Refinance risk is the possibility that the refinance step doesn't return as much capital as you planned. It can happen if the stabilized appraisal comes in below your after-repair-value estimate, or if the rental income doesn't adequately cover the new loan payment under a DSCR lender's calculation. When that happens, some of your cash stays trapped in the property, slowing your ability to recycle capital into the next deal. Conservative ARV and rent assumptions — and lining up your takeout financing early — help manage this risk.
Does AllApprovedHere lend in my state?
AllApprovedHere, the consumer brand of Barrett Financial Group, LLC (NMLS #181106), arranges investor financing in Arizona, California, Nevada, Washington, and Colorado.
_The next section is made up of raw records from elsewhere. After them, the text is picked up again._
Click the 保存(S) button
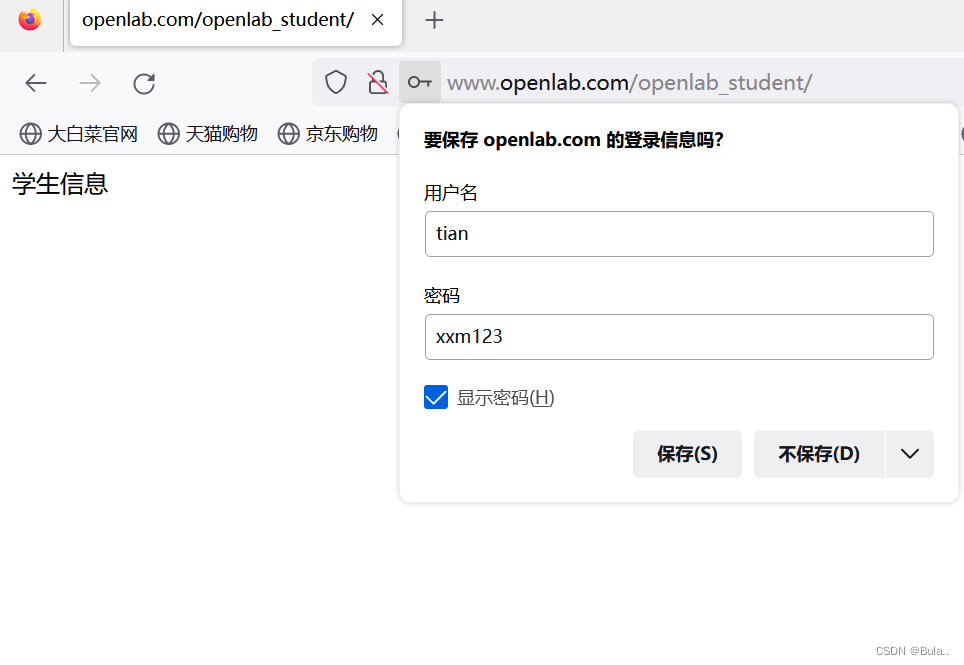This screenshot has height=665, width=964. 687,453
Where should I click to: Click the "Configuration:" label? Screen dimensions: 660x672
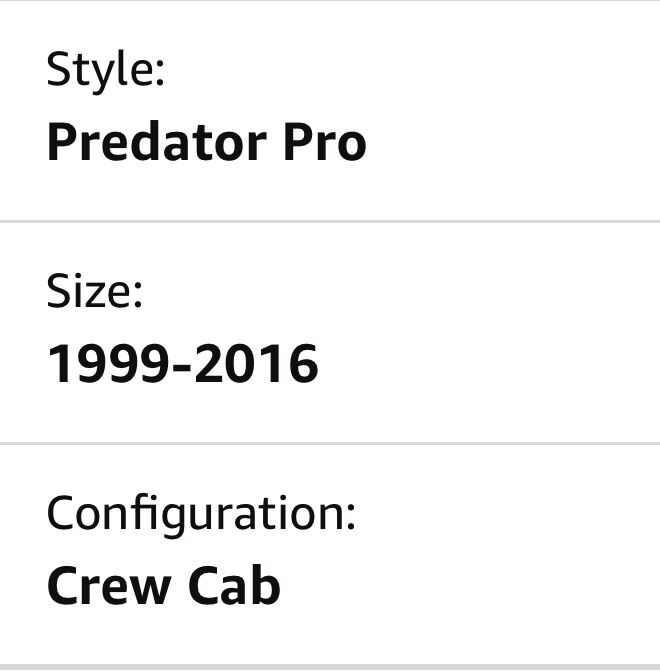click(201, 514)

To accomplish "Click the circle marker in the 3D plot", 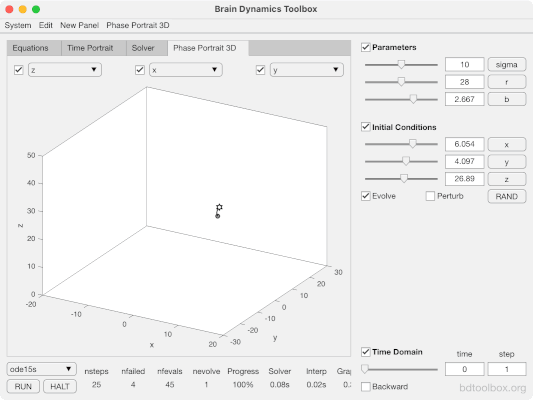I will click(218, 216).
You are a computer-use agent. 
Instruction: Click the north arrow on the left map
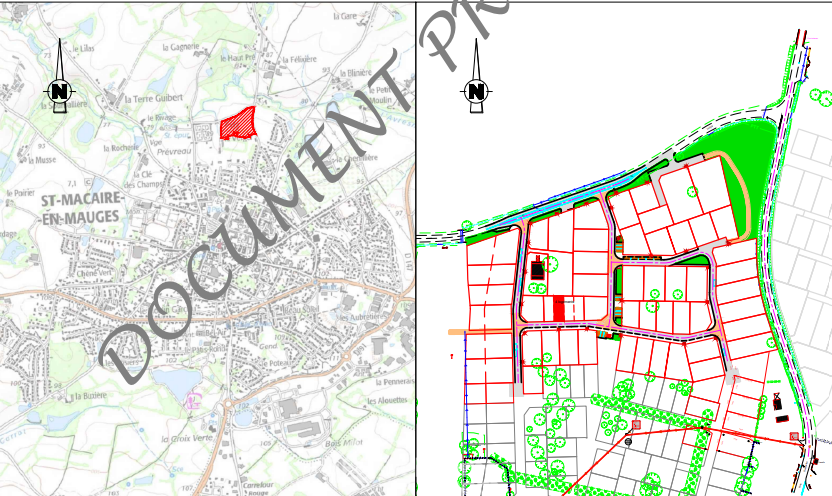tap(60, 91)
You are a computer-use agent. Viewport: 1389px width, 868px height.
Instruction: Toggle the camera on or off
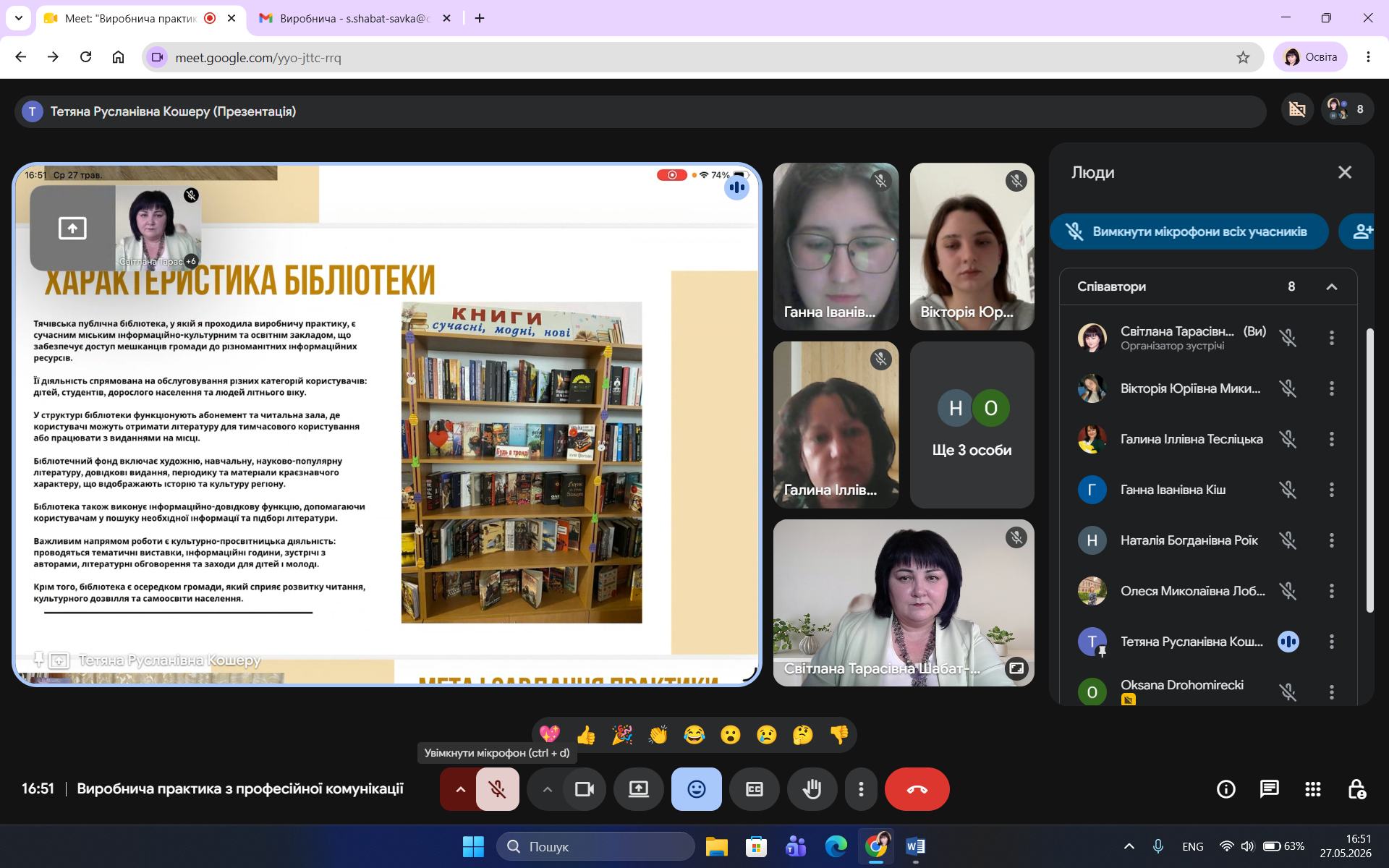click(x=584, y=789)
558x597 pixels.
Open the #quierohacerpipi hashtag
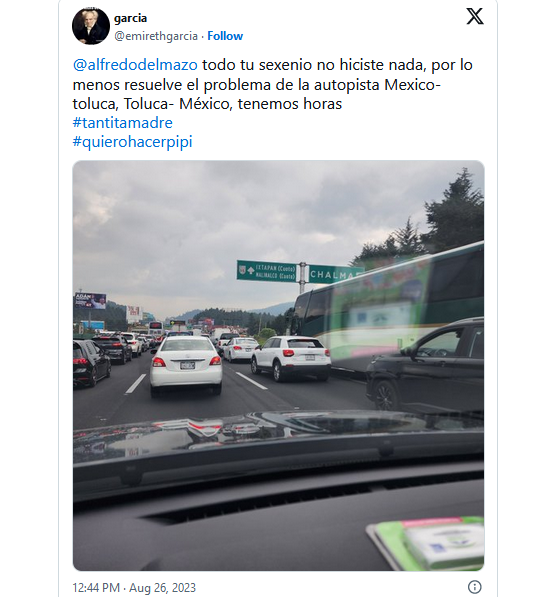[132, 142]
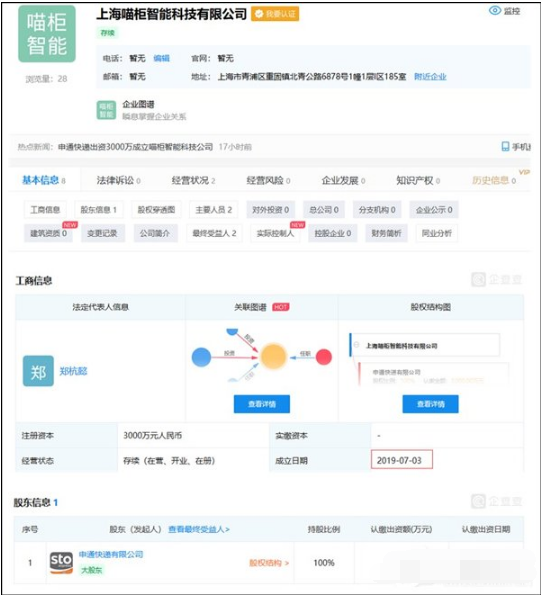Expand 股权结构 for 申通快递
The height and width of the screenshot is (596, 550).
(x=269, y=563)
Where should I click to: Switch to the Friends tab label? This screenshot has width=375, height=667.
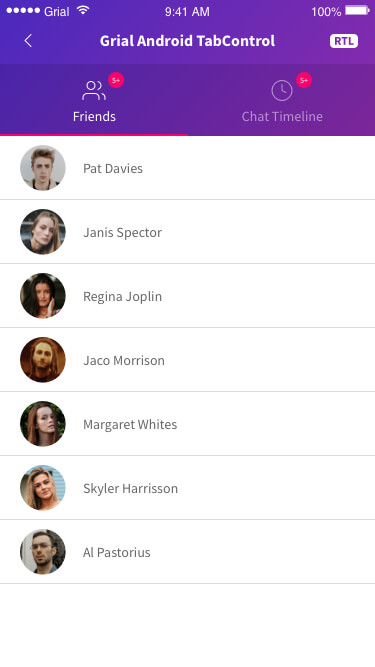(x=94, y=117)
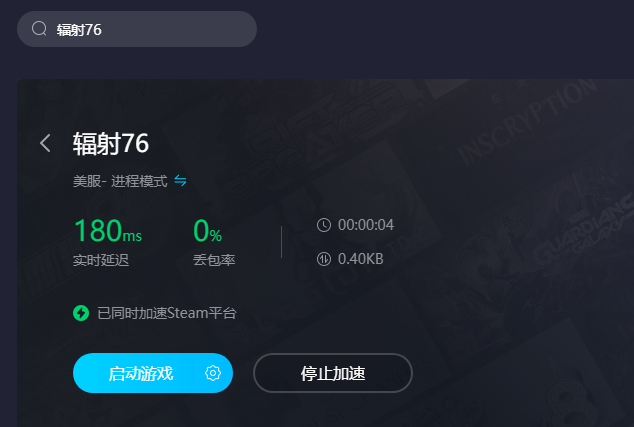Click the clock icon beside the timer
The height and width of the screenshot is (427, 634).
pyautogui.click(x=323, y=225)
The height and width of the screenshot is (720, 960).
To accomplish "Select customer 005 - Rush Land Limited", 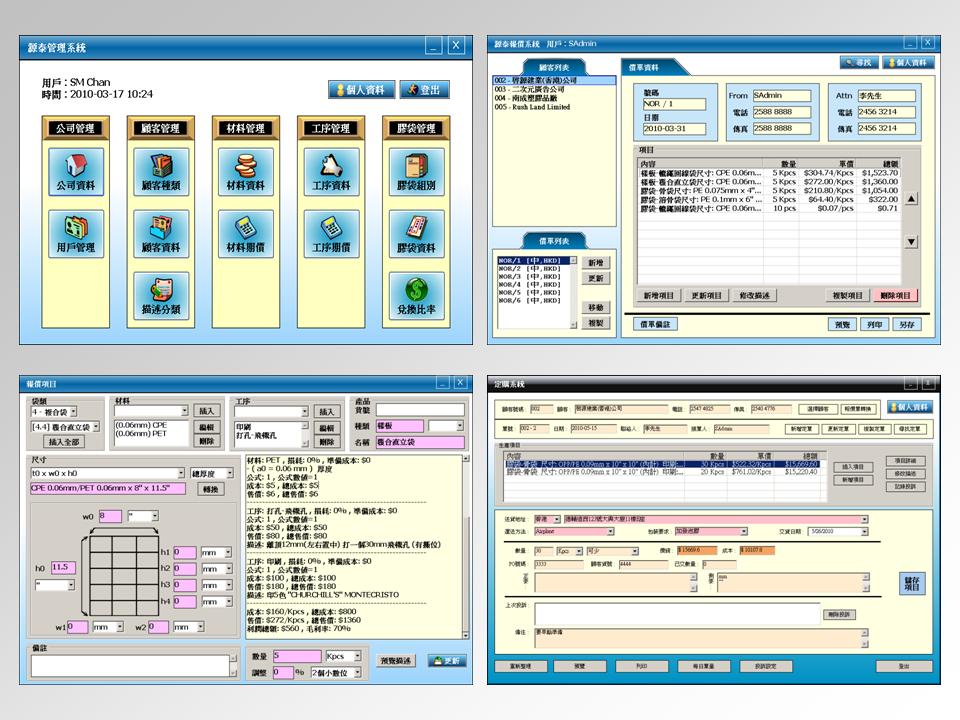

We are a licensed mortgage broker, not a direct lender, so we work with wholesale and correspondent lenders to match you with fix & flip, bridge, DSCR, and construction financing for investment properties. If your property is in one of those five states, you can start a pre-qualification to see which programs may fit your deal.
Which strategy recycles my capital faster?
BRRRR is specifically designed to recycle capital, because the refinance step aims to return most of your invested cash so you can reuse it on the next property while keeping the first one. A flip also returns your capital — as sale proceeds — but you don't keep the asset, and you redeploy that cash from scratch on each new deal. So BRRRR is built for capital recycling across a growing portfolio, while a flip gives you a cleaner, faster lump sum without a retained property. The trade-off is speed and simplicity versus long-term asset accumulation.